■ Stored rows
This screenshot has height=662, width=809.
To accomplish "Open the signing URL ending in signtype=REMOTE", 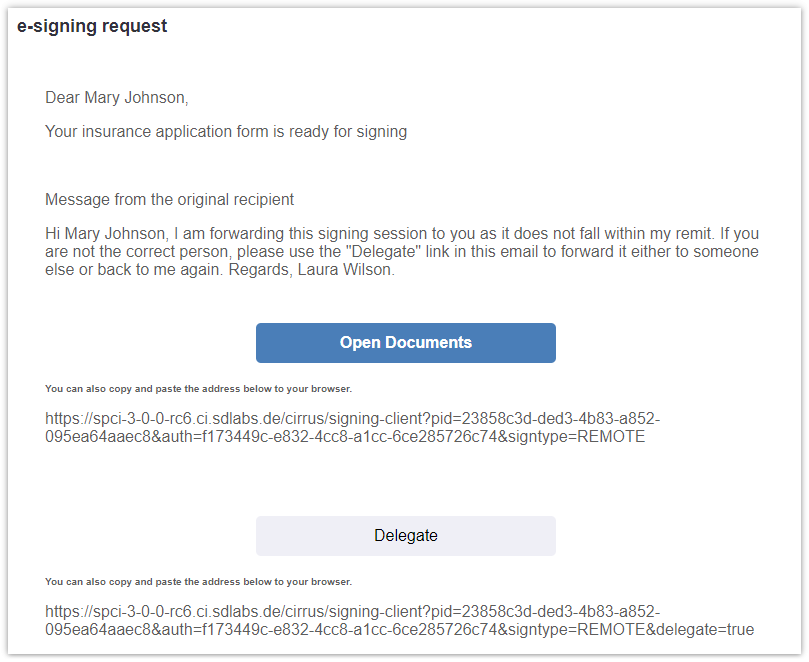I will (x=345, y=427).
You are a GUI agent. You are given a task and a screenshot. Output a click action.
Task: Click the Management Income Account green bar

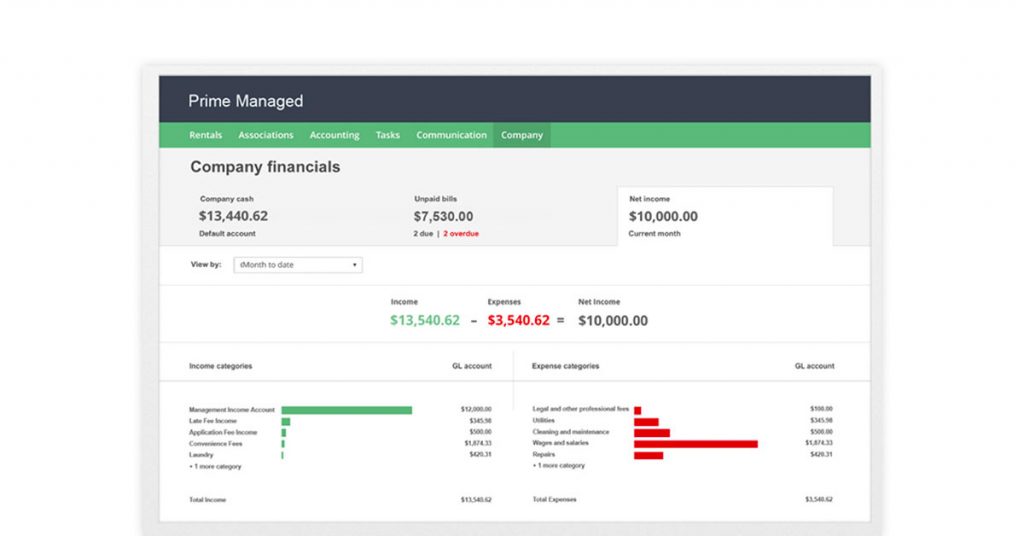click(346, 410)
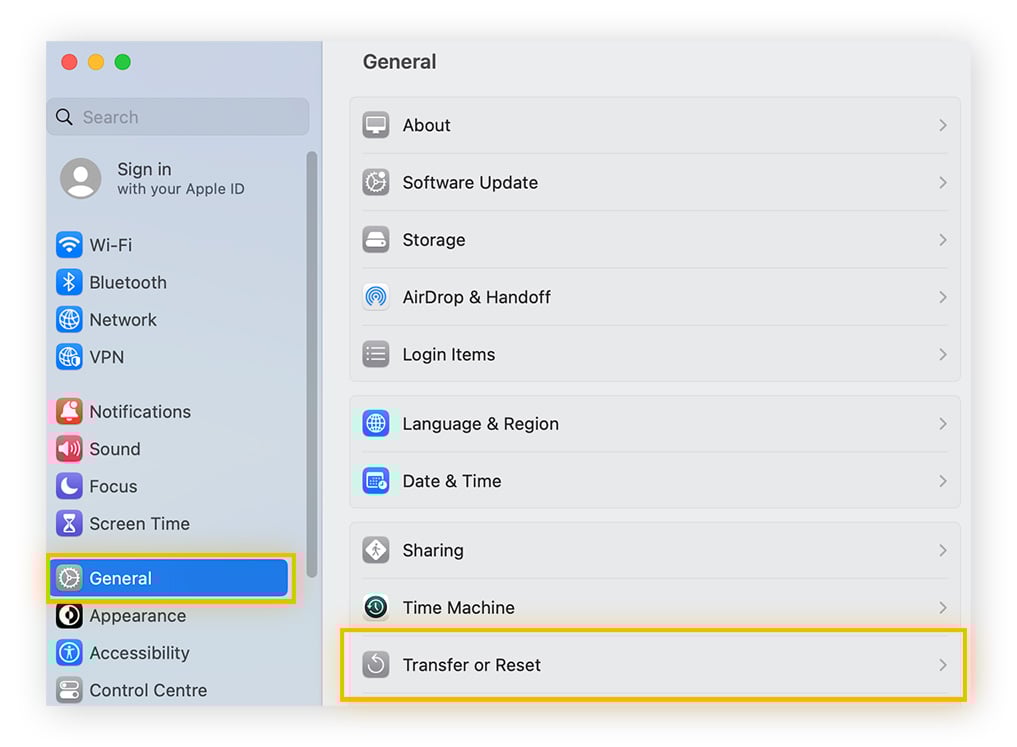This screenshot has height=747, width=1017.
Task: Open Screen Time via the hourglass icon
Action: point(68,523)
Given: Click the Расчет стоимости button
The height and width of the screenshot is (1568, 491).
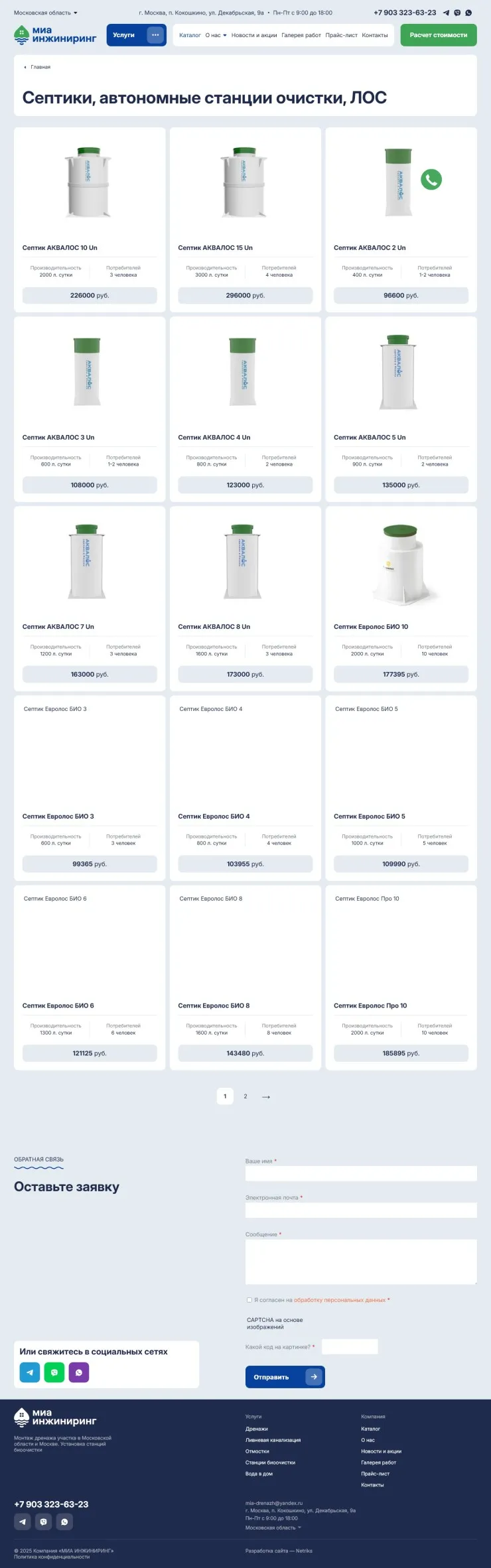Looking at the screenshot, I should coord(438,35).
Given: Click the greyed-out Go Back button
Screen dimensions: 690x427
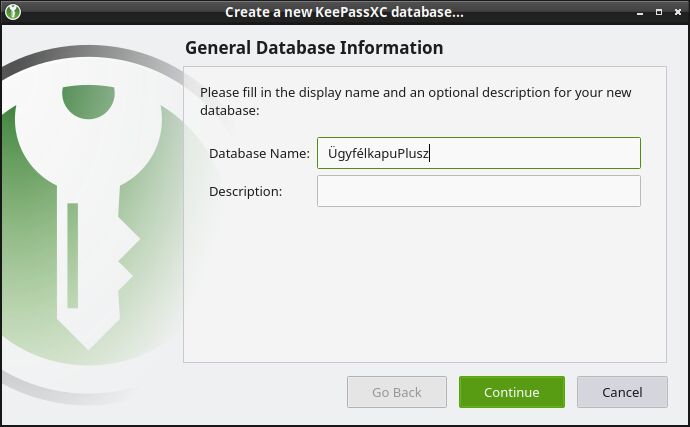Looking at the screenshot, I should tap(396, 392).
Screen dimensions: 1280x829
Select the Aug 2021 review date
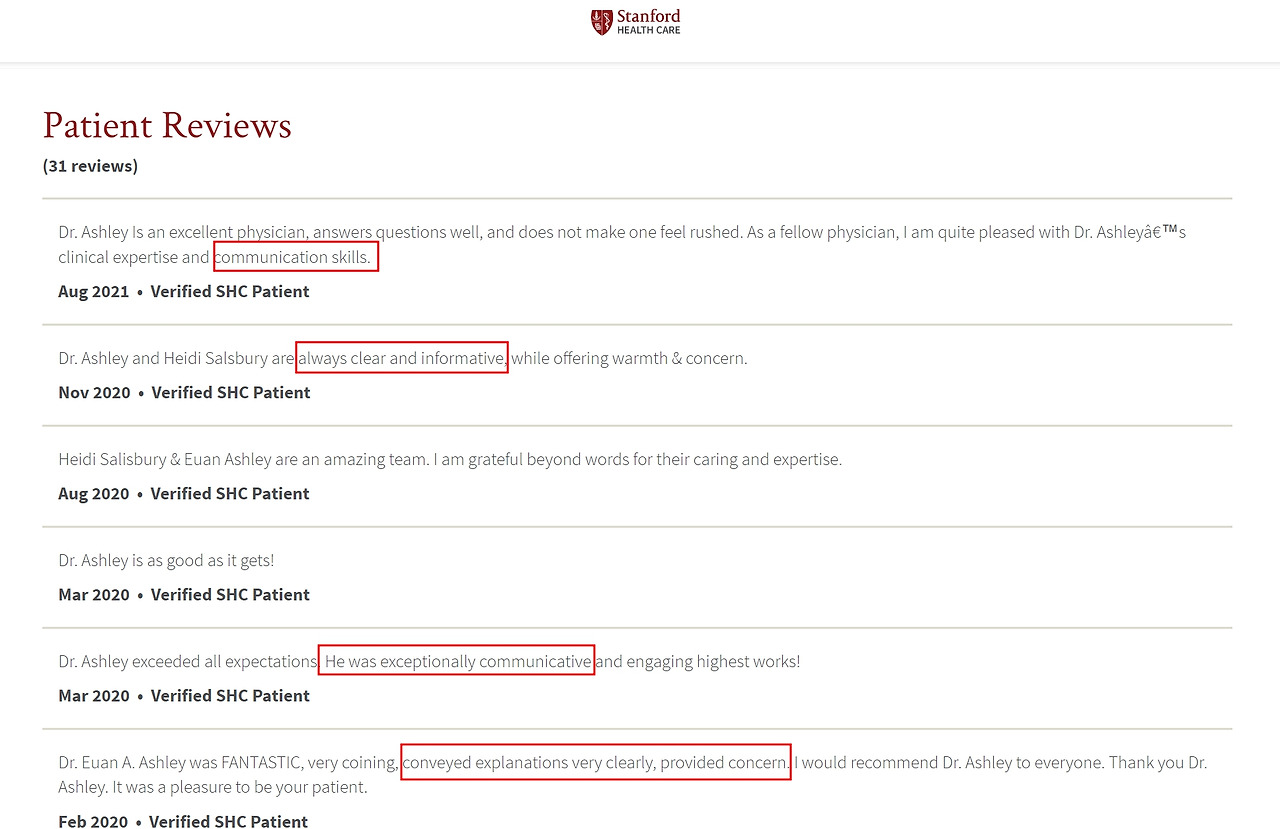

■ Task description
Write out, word for word, the part of the items that opens with the line containing "Given: Click the Расчет стоимости button" and runs through the end of the items, including both ends. Leave out the pictures.

■ Complete answer
Given: Click the Расчет стоимости button
The height and width of the screenshot is (1568, 491).
Looking at the screenshot, I should coord(438,35).
Given: Click the greyed-out Go Back button
Screen dimensions: 690x427
Looking at the screenshot, I should tap(396, 392).
Screen dimensions: 1280x829
Select the Aug 2021 review date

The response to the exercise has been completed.